▶ [Task requirements]: Each line from the one containing "The height and" to the end of the records below should be restated word for word; please leave out all other lines.

[Collected data entries]
————————

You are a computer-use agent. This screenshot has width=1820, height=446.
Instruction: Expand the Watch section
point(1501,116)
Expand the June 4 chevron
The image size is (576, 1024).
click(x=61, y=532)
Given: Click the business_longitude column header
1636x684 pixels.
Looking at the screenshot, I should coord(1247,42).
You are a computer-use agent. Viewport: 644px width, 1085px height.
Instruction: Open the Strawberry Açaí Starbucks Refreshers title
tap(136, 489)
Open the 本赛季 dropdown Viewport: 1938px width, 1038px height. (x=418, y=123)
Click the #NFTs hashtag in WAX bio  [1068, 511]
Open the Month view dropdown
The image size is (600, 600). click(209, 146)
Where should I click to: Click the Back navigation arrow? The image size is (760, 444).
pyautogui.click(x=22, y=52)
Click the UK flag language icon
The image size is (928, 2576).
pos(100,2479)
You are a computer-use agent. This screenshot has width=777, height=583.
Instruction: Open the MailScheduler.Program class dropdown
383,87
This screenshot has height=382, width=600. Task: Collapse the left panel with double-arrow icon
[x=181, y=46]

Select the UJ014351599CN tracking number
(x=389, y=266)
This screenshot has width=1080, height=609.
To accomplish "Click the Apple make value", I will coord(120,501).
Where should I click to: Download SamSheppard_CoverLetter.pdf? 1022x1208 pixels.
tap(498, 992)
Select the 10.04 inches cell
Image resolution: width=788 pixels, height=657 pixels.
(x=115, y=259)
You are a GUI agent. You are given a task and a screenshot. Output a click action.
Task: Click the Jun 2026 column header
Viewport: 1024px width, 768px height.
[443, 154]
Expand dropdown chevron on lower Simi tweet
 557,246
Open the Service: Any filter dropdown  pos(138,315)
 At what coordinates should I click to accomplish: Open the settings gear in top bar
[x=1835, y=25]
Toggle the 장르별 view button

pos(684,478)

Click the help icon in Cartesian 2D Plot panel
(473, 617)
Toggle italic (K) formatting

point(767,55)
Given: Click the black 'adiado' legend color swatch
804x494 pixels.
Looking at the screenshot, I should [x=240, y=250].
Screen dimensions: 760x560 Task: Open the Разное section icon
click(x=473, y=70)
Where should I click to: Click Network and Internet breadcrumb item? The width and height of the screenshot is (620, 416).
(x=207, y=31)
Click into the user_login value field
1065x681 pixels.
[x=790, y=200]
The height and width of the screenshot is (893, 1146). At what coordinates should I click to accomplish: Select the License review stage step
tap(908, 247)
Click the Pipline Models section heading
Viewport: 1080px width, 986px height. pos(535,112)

————————

▶ [Exercise result]:
The height and width of the screenshot is (893, 1146). At what coordinates should I click to accomplish: Select the License review stage step
tap(908, 247)
Click the Pipline Models section heading
Viewport: 1080px width, 986px height. pos(535,112)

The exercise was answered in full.